If you are under investigation or have already been charged, do not wait. Reach out today for a confidential consultation.
Frequently Asked Questions
What is Criminal Vehicular Operation in Minnesota?
CVO is the charge that applies when someone causes injury to another person while driving negligently under the influence of alcohol or drugs, under Minn. Stat. § 609.2113. It replaces the standard DWI charge when bodily harm is involved and carries significantly more serious penalties, ranging from a gross misdemeanor for minor injuries up to a felony with five years in prison for the most serious harm. A CVO charge also triggers a separate administrative license revocation process that runs independently of the criminal case.
What is the difference between bodily harm, substantial bodily harm, and great bodily harm?
These are the three injury classifications Minnesota uses in CVO cases. Bodily harm covers physical pain or any impairment of physical condition. Substantial bodily harm involves a significant but temporary loss of function or a bone fracture. Great bodily harm involves injuries that could cause death, permanent disfigurement, or long-term loss of function, and it carries the steepest penalties. The distinction matters not just for sentencing but for how aggressively the prosecution will pursue the case and what leverage exists in negotiations.
How does Minnesota’s 20-year look-back period affect a CVO charge?
Effective August 2025, Minnesota extended the look-back period for administrative license penalties and ignition interlock requirements from 10 years to 20 years. This means a prior DWI or license offense from up to two decades ago can be used to increase your revocation period or trigger additional requirements. For the most severe cases, the state uses a lifetime look-back to determine whether driving privileges should be canceled entirely.

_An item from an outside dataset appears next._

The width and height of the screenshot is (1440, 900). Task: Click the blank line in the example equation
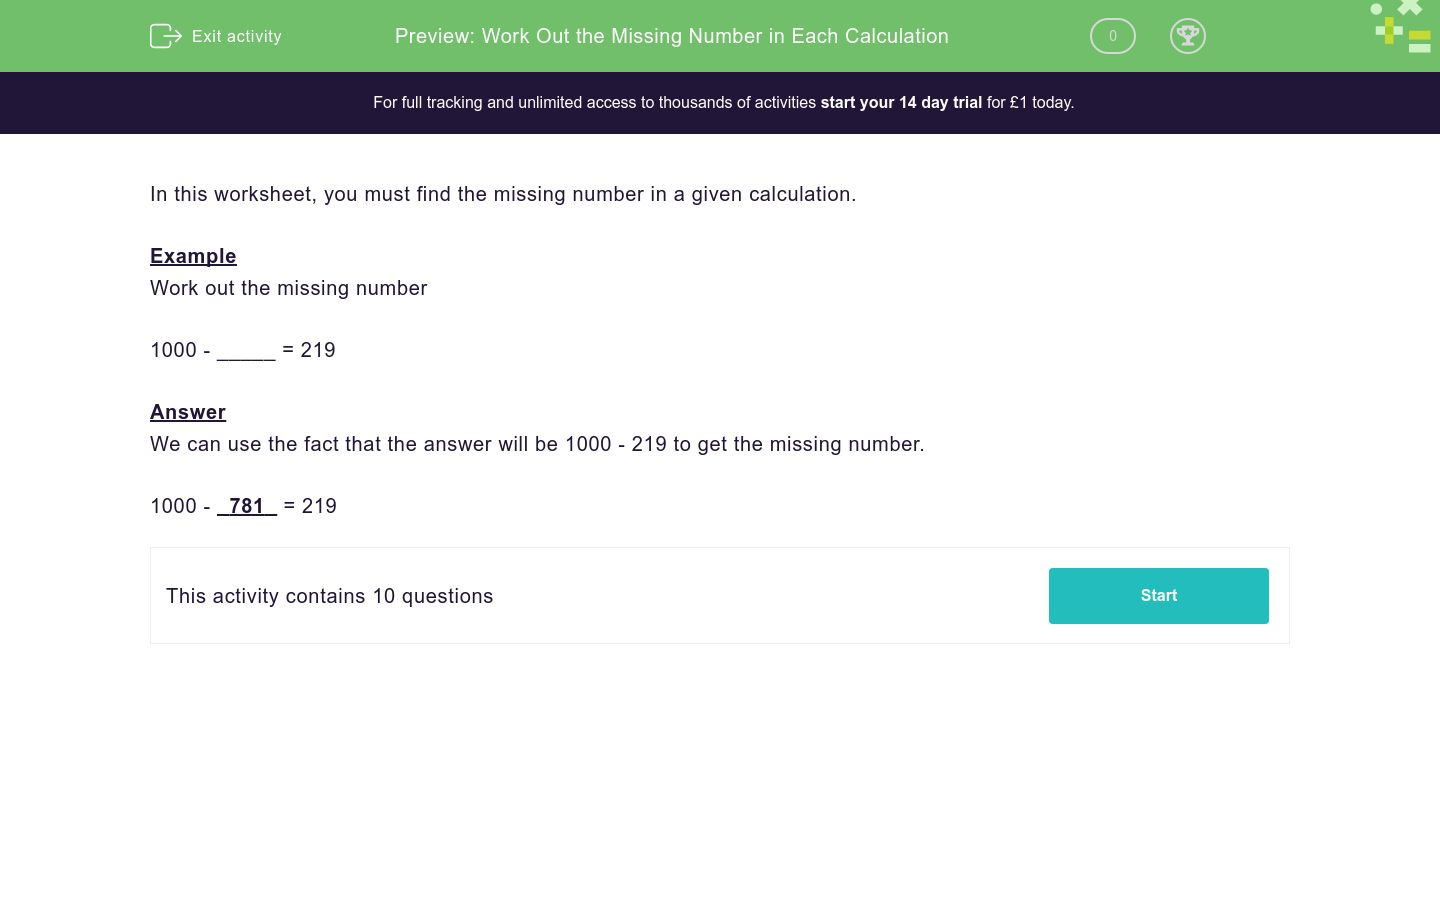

If you have any prior history, understanding exactly how it affects your current case requires a careful review of your full driving record.
Will I lose my license if charged with CVO?

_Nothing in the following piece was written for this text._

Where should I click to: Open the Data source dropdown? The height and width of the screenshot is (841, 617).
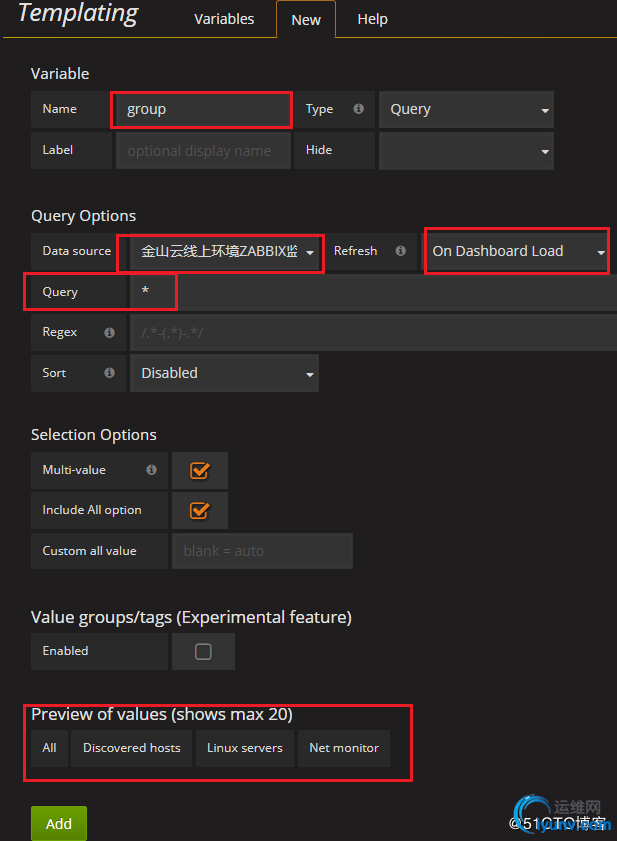click(x=223, y=252)
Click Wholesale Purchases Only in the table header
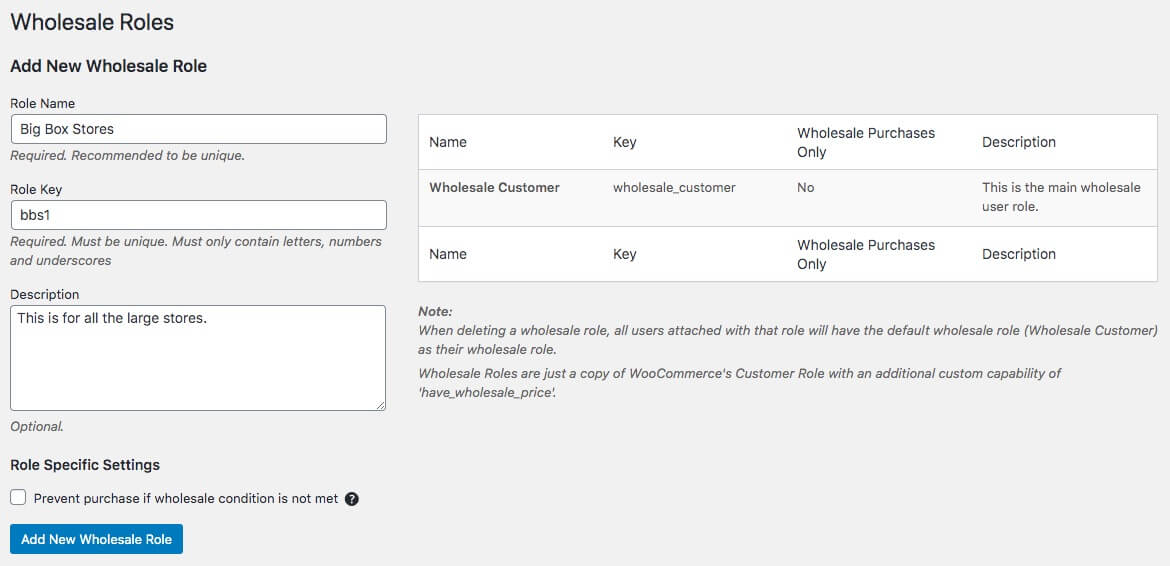1170x566 pixels. 866,142
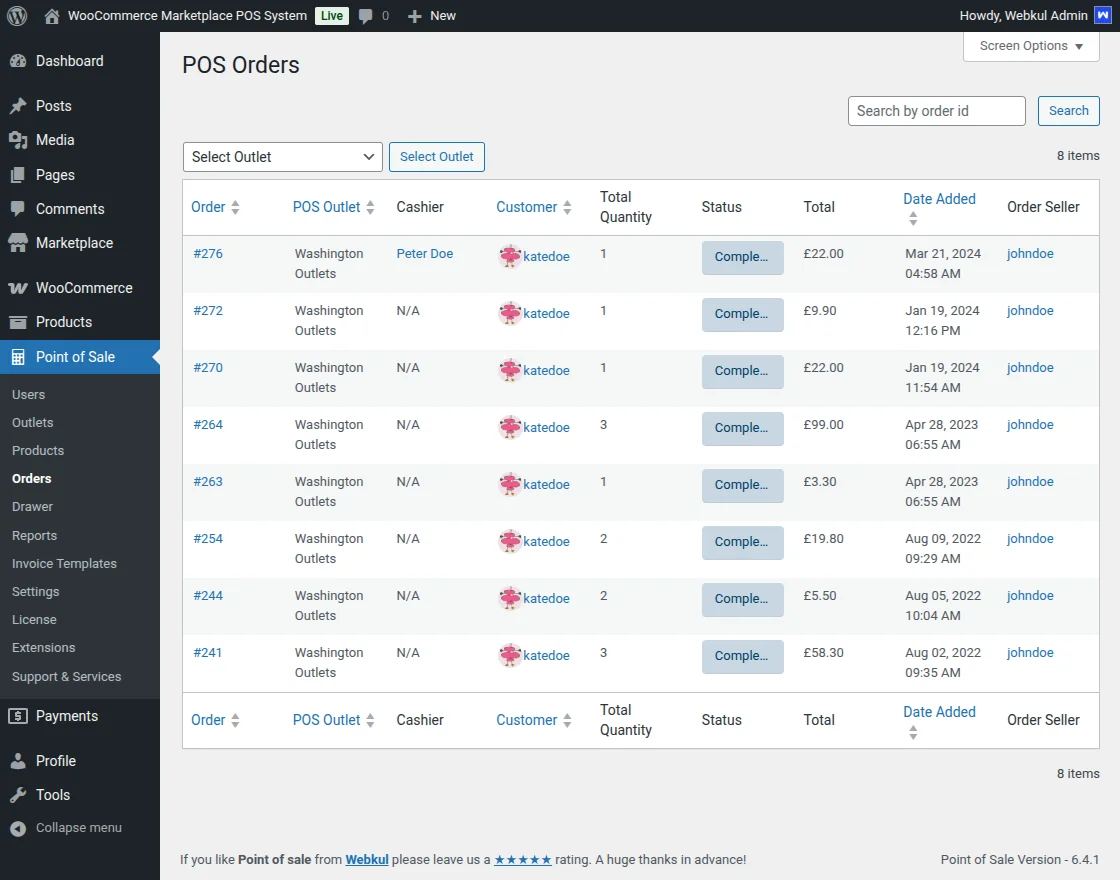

Almost certainly, at least temporarily. The Department of Public Safety can revoke your license administratively, separate from any criminal penalties, almost immediately after arrest. For CVO cases, the minimum revocation period is typically two years, and reinstatement generally requires completing a substance use disorder treatment program and participating in the Ignition Interlock Program. Because administrative deadlines are strict and short, contacting an attorney promptly after an arrest gives you the best chance of preserving any available challenge to the revocation.
Can a CVO charge be beaten even if someone was injured?
Yes. An injury does not guarantee a conviction. The state must still prove that your impairment caused the injury, that testing was conducted properly, and that your arrest was lawful. Each of those elements can be challenged. An experienced attorney will examine whether causation is genuinely attributable to your conduct, whether the chemical testing evidence holds up to scrutiny, and whether any constitutional violations occurred during the stop or arrest that would support suppression.
What should I do immediately after being charged with CVO?
Contact an attorney before making any statements to law enforcement or insurance representatives. The administrative license revocation process has strict deadlines, often as short as 60 days from the date of arrest, and missing them eliminates options that would otherwise be available. Early involvement by an attorney also allows for the preservation of evidence, including surveillance footage, third-party witness accounts, and vehicle data, that may not be recoverable later.